Furthermore, I would like to thank World Vision Ethiopia WaSH division for sponsoring the study; without which the completion of this study would not have been possible in such a successful way. Besides, I would like to thank the division for the proper arrangement of work time for the study.
Finally but most significantly, I would like to express my deepest thanks to my family and friends for their encouragement during the entire study time. I especially indebted to DME team of my colleagues for the empowering role they played for me during entire study time.
This chapter introduces the back ground of the study, the statements of the problem, objective of the study, research questions, and scope of the study, limitation of the study, significances of the study and organization of the paper.

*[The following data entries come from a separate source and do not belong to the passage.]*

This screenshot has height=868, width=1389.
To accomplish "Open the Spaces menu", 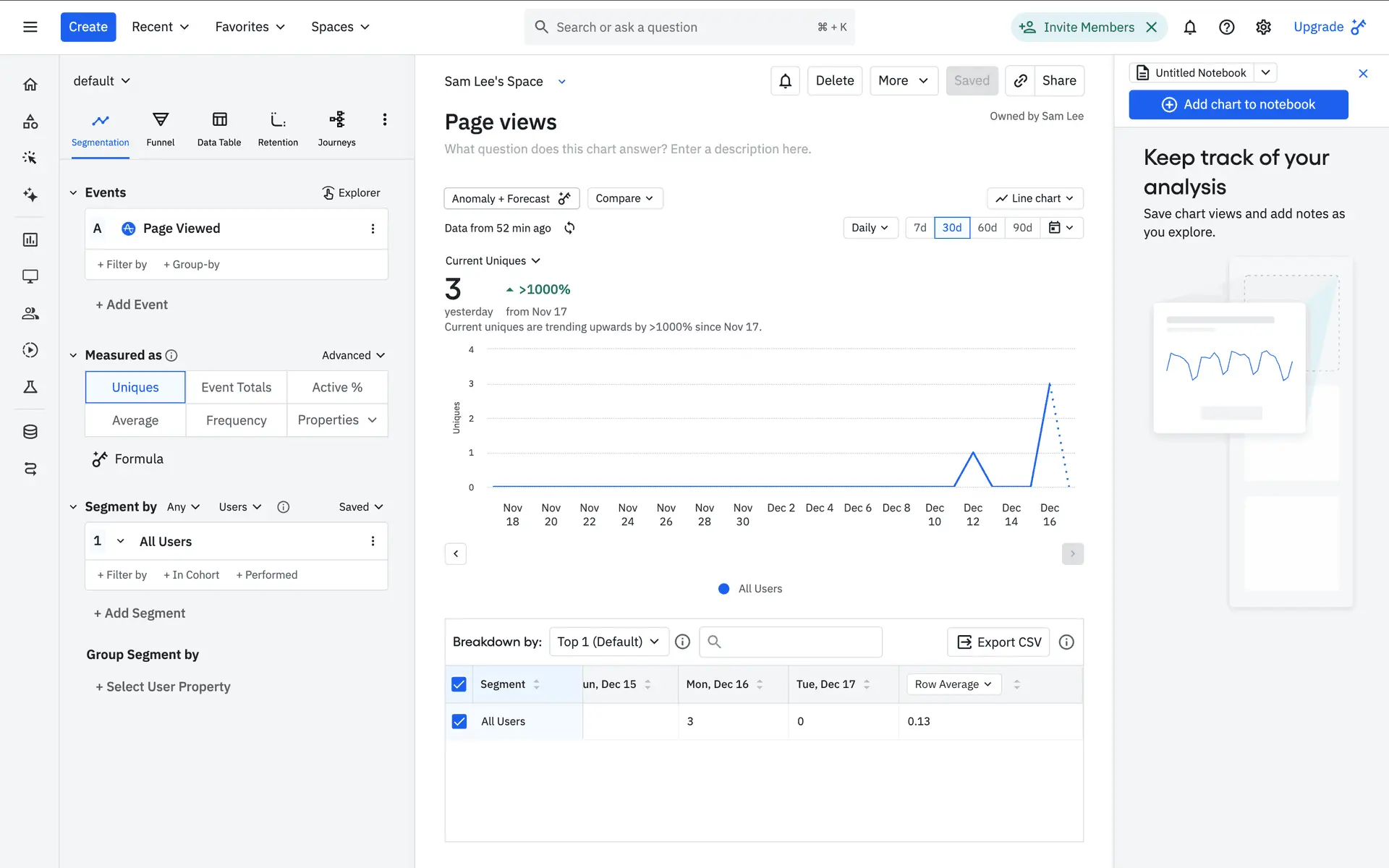I will tap(340, 27).
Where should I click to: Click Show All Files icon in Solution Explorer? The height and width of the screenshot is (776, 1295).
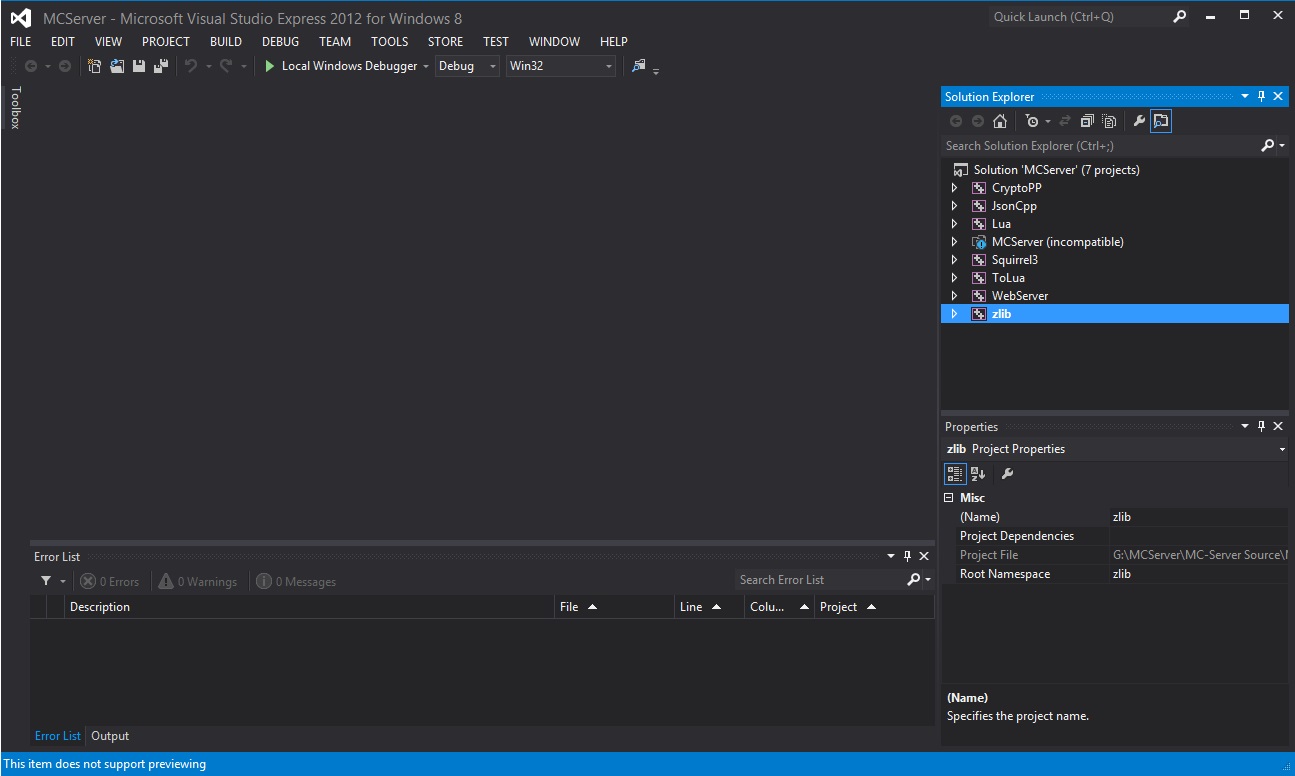click(x=1109, y=121)
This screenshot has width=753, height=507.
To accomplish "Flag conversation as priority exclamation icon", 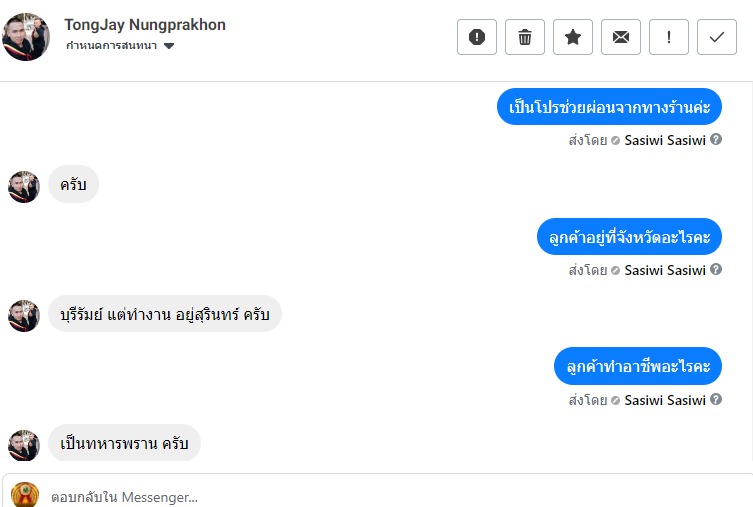I will tap(669, 37).
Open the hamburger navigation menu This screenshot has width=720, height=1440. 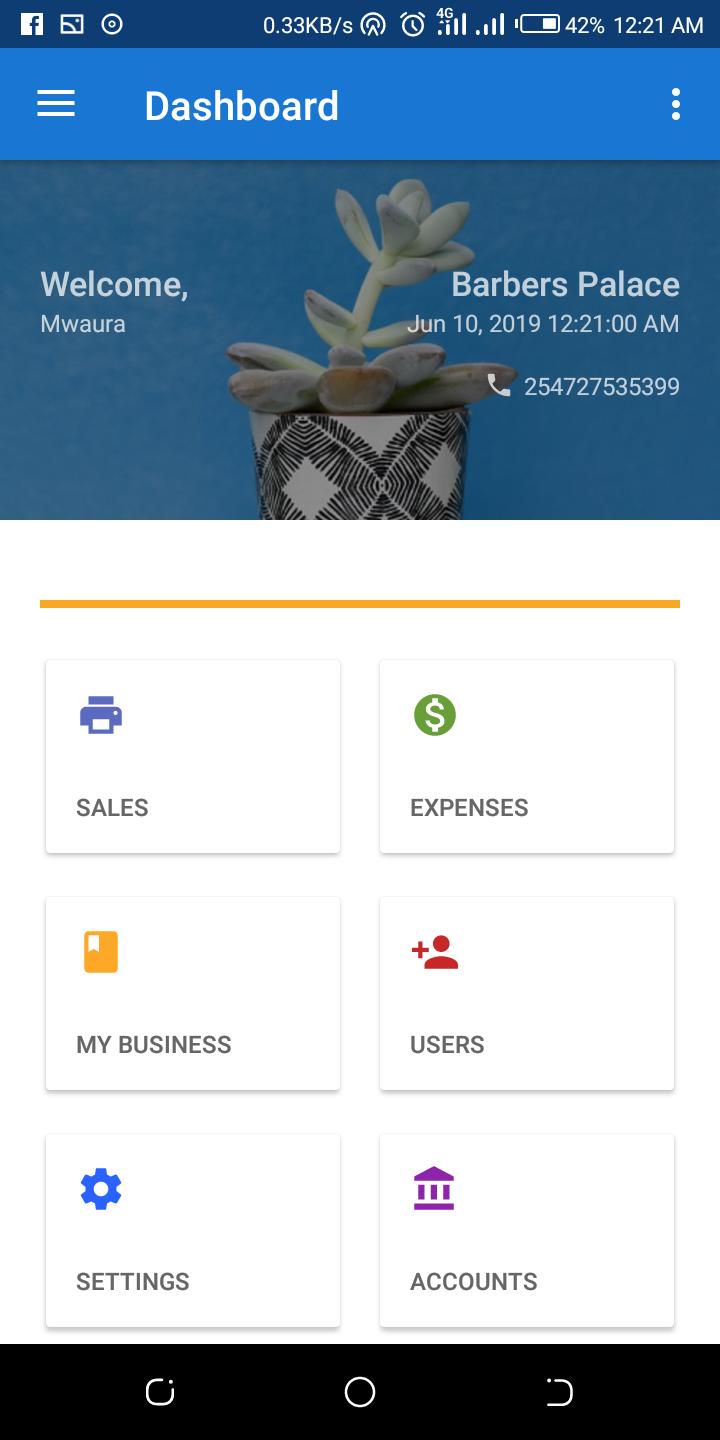coord(56,104)
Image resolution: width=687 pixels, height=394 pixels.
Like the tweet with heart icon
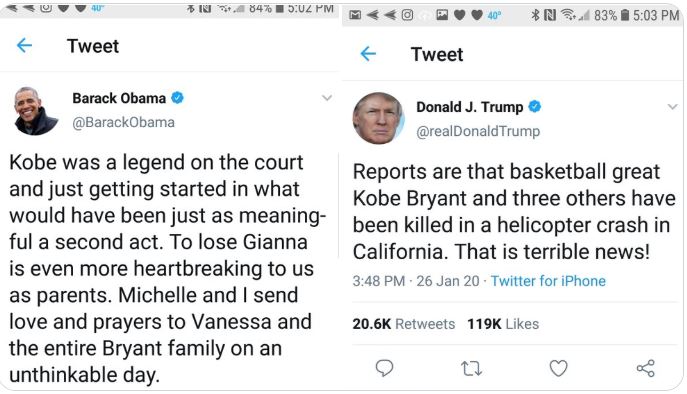[558, 368]
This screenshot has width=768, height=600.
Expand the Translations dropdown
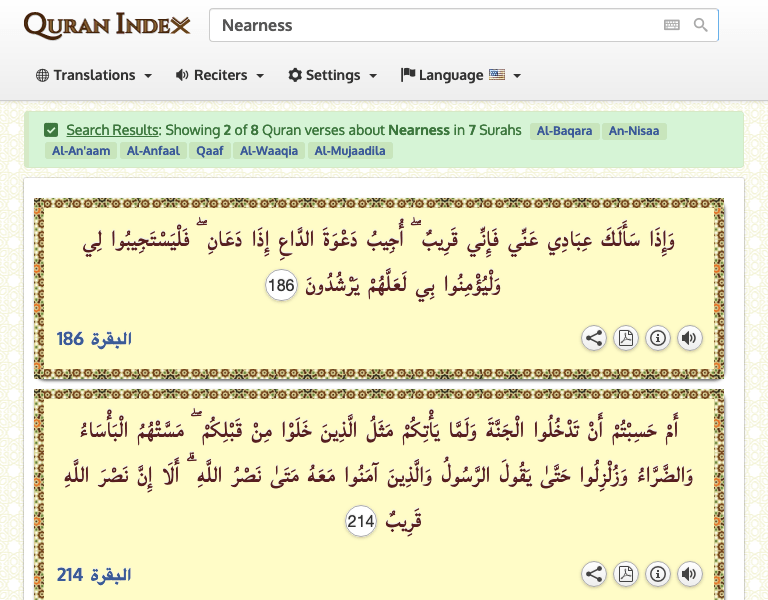point(94,75)
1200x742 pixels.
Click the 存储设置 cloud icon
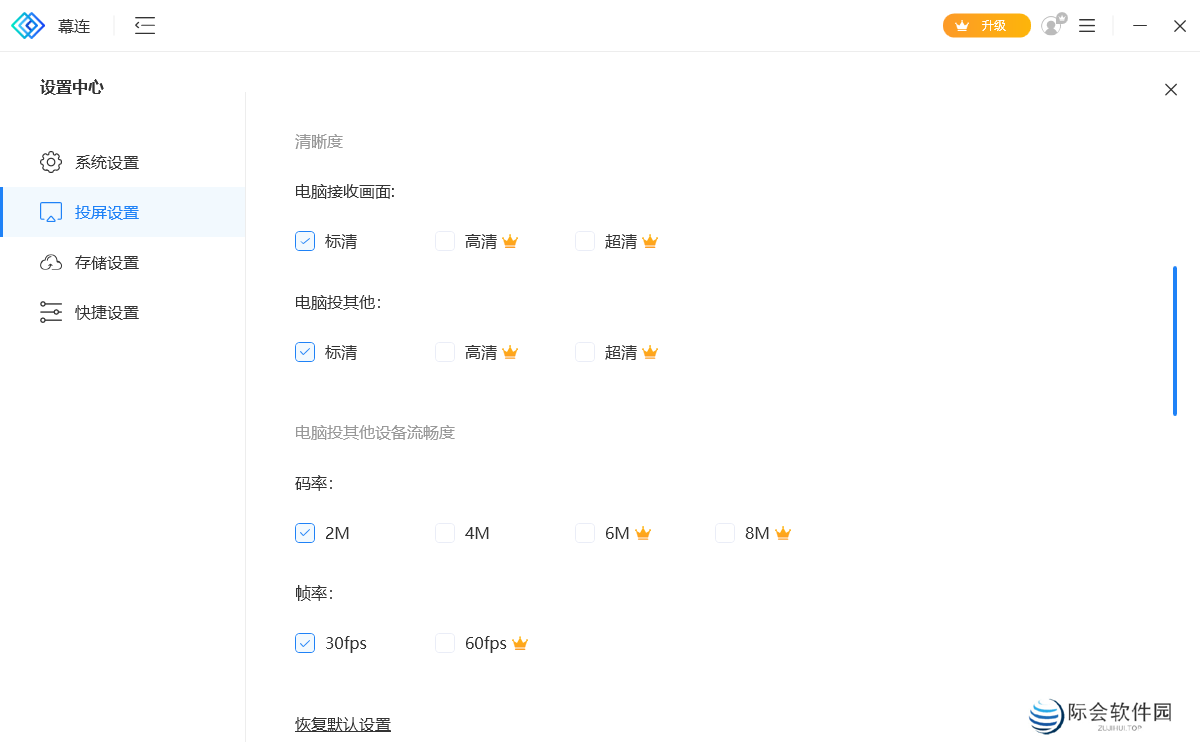(51, 261)
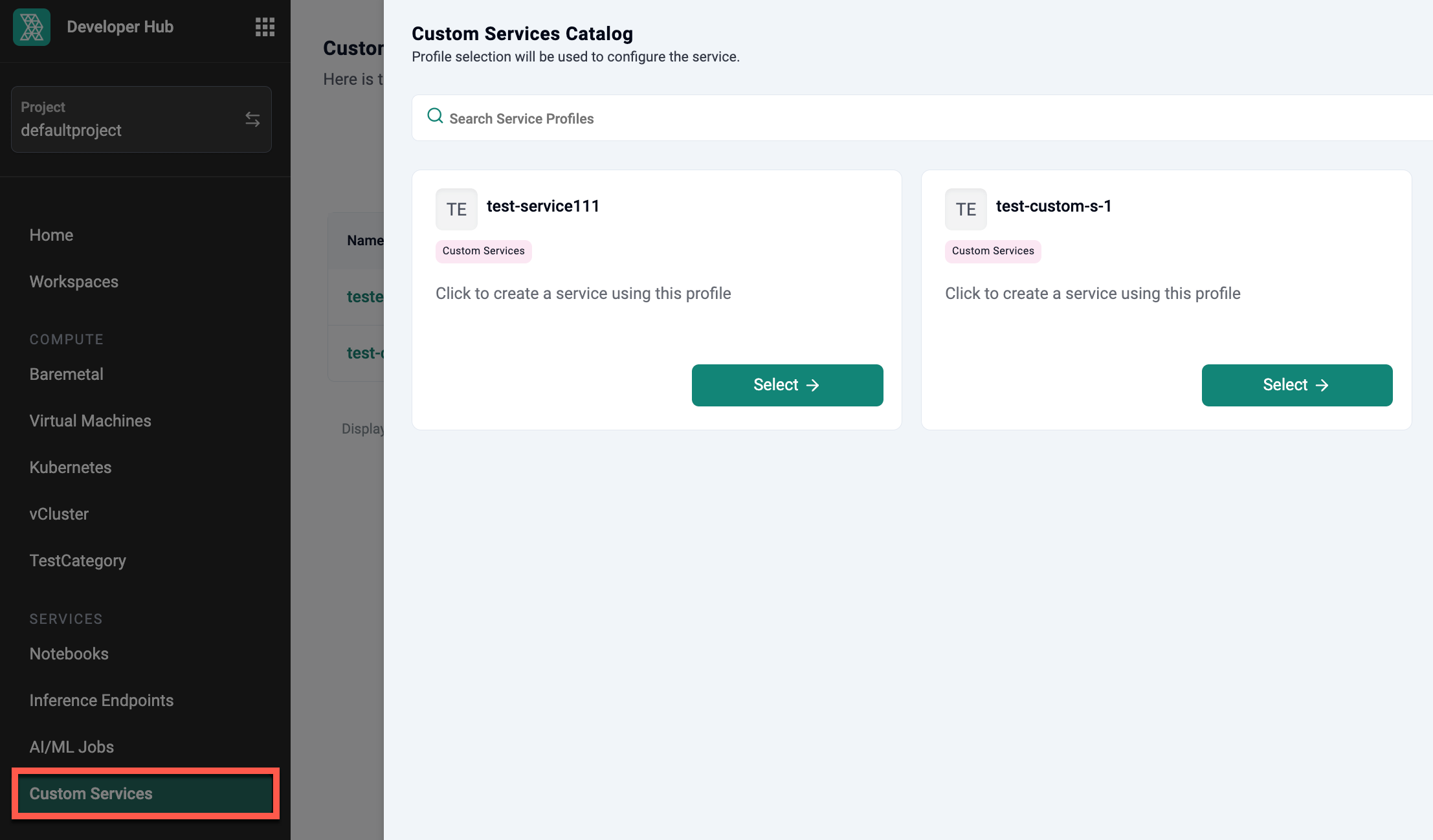
Task: Open AI/ML Jobs page
Action: 71,747
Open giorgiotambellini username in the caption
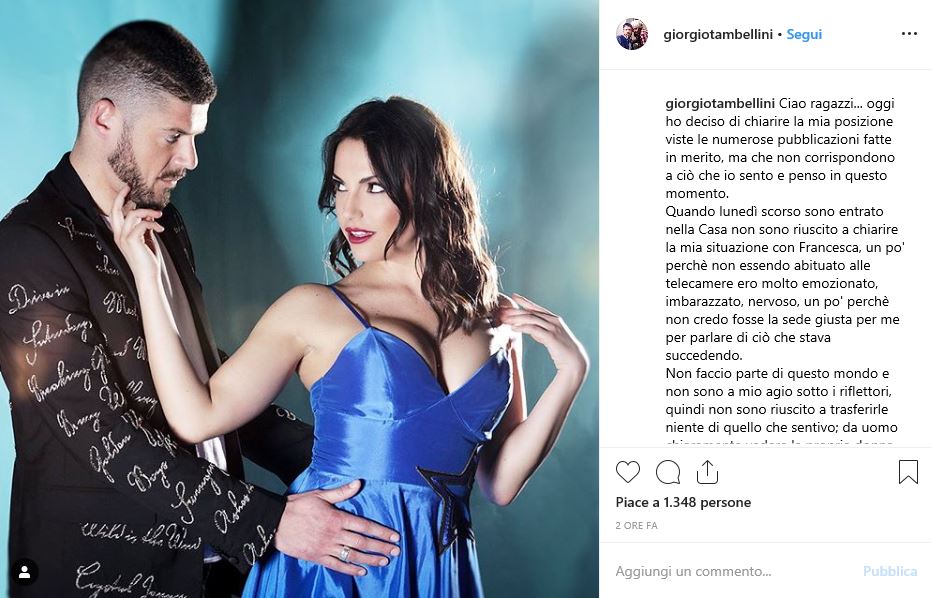 coord(720,103)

About 97 percent of the earth’s water exists in ocean form which is salty and not used for drinking purpose unless treated costly. Only three percent of the earth’s water is fresh water. From the three percent, only 0.3 percent exists in accessible (river water, ponds and lakes) form since 99.7 of it exist in inaccessible form; such as ground water, glaciers and icecaps (Izquierdo et al., 2004).
On the other hand, “about 1.6 billion of the world populations live in areas of economic water scarcity where the unavailability of human, institutional and financial capital limits access to water; even though adequate unutilized water is in fact available to meet human needs” (Mwebaza, 2010, p. 5).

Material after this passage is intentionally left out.